§ DIRECTION
Transcribe the lines from the very first one through the line that contains "Action: pyautogui.click(x=315, y=13)", including both.

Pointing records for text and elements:
***

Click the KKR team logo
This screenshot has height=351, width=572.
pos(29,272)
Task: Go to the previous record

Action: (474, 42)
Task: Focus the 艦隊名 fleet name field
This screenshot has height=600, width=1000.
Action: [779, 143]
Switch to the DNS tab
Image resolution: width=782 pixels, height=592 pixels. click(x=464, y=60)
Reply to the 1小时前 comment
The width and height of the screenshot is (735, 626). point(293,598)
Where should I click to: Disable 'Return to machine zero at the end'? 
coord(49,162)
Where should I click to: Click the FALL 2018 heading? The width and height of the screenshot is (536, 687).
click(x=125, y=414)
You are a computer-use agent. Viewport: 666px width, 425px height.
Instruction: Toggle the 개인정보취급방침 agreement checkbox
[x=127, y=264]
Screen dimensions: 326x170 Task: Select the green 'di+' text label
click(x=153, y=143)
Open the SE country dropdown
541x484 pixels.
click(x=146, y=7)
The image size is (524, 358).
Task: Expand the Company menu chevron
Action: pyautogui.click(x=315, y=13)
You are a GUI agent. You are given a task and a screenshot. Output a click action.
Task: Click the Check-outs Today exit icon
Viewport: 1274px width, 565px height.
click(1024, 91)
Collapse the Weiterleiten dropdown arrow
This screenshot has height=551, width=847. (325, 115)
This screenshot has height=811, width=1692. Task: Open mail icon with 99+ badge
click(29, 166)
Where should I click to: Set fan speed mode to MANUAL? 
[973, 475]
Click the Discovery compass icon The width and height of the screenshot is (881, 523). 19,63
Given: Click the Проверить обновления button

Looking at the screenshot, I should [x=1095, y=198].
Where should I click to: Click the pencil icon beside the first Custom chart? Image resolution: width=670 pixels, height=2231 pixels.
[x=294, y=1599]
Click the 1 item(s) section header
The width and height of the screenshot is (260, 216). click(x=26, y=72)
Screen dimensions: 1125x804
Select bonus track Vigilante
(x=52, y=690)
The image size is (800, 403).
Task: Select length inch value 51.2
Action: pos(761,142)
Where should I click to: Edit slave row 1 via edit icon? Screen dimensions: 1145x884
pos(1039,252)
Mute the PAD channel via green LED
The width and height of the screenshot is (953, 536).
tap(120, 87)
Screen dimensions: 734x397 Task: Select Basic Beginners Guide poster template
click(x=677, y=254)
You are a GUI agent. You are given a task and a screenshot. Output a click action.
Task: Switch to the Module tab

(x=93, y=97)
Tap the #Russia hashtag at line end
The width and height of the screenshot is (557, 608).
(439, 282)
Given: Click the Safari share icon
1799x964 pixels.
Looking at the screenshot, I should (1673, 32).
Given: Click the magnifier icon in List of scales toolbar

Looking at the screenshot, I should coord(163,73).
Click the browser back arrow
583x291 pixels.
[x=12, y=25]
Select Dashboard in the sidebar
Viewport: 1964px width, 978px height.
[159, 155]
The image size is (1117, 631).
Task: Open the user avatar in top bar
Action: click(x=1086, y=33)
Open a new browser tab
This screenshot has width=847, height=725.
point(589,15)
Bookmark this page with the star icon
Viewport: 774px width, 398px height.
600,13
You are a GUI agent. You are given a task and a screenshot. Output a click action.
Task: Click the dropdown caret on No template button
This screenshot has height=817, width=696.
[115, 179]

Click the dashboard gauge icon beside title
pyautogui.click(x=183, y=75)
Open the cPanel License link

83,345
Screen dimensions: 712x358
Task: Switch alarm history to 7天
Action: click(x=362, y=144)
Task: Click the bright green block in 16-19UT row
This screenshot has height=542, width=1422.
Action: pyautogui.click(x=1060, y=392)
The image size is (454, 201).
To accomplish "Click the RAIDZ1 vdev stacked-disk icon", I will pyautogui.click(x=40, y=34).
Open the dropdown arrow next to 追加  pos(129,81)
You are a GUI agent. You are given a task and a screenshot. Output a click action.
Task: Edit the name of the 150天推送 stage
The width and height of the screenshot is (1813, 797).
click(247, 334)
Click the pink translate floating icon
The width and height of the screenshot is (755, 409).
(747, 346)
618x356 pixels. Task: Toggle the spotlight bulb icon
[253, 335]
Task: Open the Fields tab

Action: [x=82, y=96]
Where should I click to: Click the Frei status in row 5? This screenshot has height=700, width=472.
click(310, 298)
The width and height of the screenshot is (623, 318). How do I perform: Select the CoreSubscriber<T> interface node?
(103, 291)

***

§ RESULT
Click the KKR team logo
This screenshot has height=351, width=572.
pos(29,272)
Task: Go to the previous record

Action: (474, 42)
Task: Focus the 艦隊名 fleet name field
This screenshot has height=600, width=1000.
Action: [779, 143]
Switch to the DNS tab
Image resolution: width=782 pixels, height=592 pixels. click(x=464, y=60)
Reply to the 1小时前 comment
The width and height of the screenshot is (735, 626). point(293,598)
Where should I click to: Disable 'Return to machine zero at the end'? 
coord(49,162)
Where should I click to: Click the FALL 2018 heading? The width and height of the screenshot is (536, 687).
click(x=125, y=414)
You are a computer-use agent. Viewport: 666px width, 425px height.
Instruction: Toggle the 개인정보취급방침 agreement checkbox
[x=127, y=264]
Screen dimensions: 326x170 Task: Select the green 'di+' text label
click(x=153, y=143)
Open the SE country dropdown
541x484 pixels.
click(x=146, y=7)
The image size is (524, 358).
Task: Expand the Company menu chevron
Action: pyautogui.click(x=315, y=13)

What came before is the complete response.